El otro día, durante una charla con una colega, coincidíamos en al menos una cosa: no sé si será por la edad, porque la vida da muchas vueltas o porque la Ramona es la más gorda de las mozas de mi pueblo, pero el caso es que cada vez soportamos menos a las personas tibias. Por lo que a mí respecta, antes iba sobrellevando como podía la indecisión, la falta de compromiso, la alergia a posicionarse, a tomar medidas que a uno le convierten en impopular; ahora mismo, prefiero mil veces a alguien que tenga muy claro dónde colocarse, aunque sean enfrente, que a otro que siga ahí, cual florero en medio de la calle, intentando contentar a los de la izquierda y a los de la derecha, a los de arriba y a los de abajo sin terminar nunca de decidirse.
Está claro que la tibieza es un chollo sobrevenido. Y lo es porque, en su empeño de no ver, el tibio no se percata de sus defectos. A fuerza de negarse a analizar la realidad y oyendo solo lo que le conviene oír, la persona incapaz de decantarse hace ímprobos esfuerzos por ser feliz tal como es y está, en esa calle de en medio del que es dificilísimo sacarle. De tanto empeño que ha puesto en acallar las voces de su conciencia que le están diciendo que tal vez lo suyo no es muy normal, se ha instalado en un cómodo espacio donde no alberga ningún sentimiento de culpa por su comportamiento; es más, considera que ahí donde se encuentra, permanece firmemente anclado en las arenas movedizas en las que ha enterrado sus pilares. El tibio, a fuerza de auparse en la comodidad y no hacer movimientos bruscos, ha conseguido desechar todo aquello que le molesta, que le dice que en realidad lo suyo no es lo adecuado y que, a poco que le mire a los ojos, pondrá en peligro su autoestima y le obligará a afrontar los problemas que no quiere ni rozar.

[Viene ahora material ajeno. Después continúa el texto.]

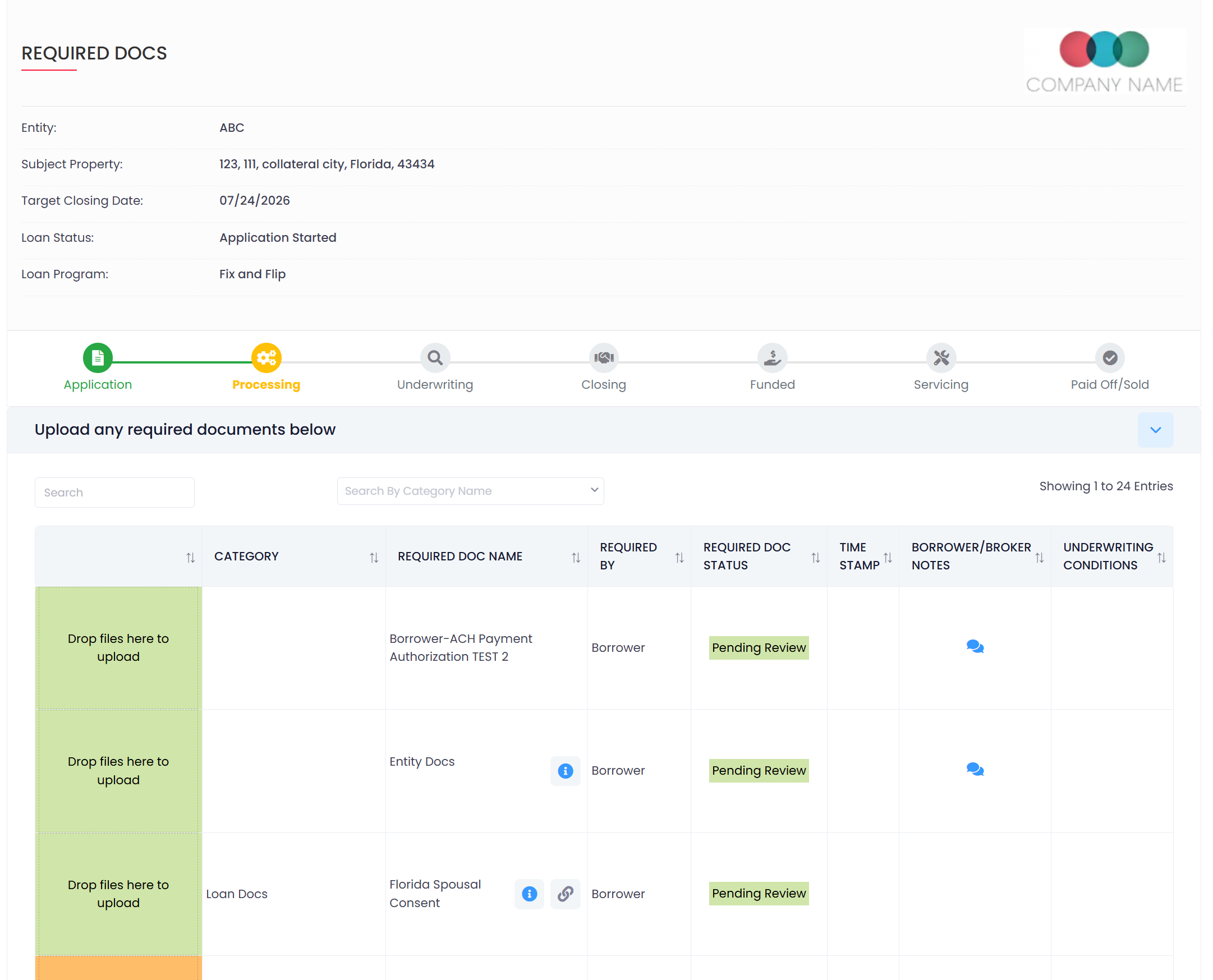Viewport: 1213px width, 980px height.
Task: Click the Underwriting magnifier stage icon
Action: 435,358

Un tibio evitará posicionarse para no ser acusado ni perseguido por razón de sus afectos o su ideología. Ello no quiere decir que no sienta ni padezca, sino que opta por no hacer sus pensamientos demasiado públicos para no tener que gestionar emociones ni dar explicaciones que, tal vez, le pondrían en un lugar en el que nunca ha estado ni se le espera. Piensa que el posicionarse o tomar partido pagaría un precio muy alto, quizás el desapego del grupo, el desaire de alguien que le importa ( a lo mejor no en el aspecto de los sentimientos, sino en el práctico de "me importas porque quiero algo de ti o porque tengo miedo de lo que puedas hacerme si me aparto de tu lado") o, incluso, algún desplante laboral. Al tibio le gusta la ética tibia, las historias tibias y las charlas despreocupadas, que en ningún momento le apunten directamente: ya tiene bastante él con su día a día como para aguantar las tontadas ajenas. De los dedos acusadores ni hablamos. El tibio no va a reconocer sus errores porque eso le obligaría a mirarse a sí mismo y descubrir que, en el fondo, hay muchas cosas en su interior que no le gustan.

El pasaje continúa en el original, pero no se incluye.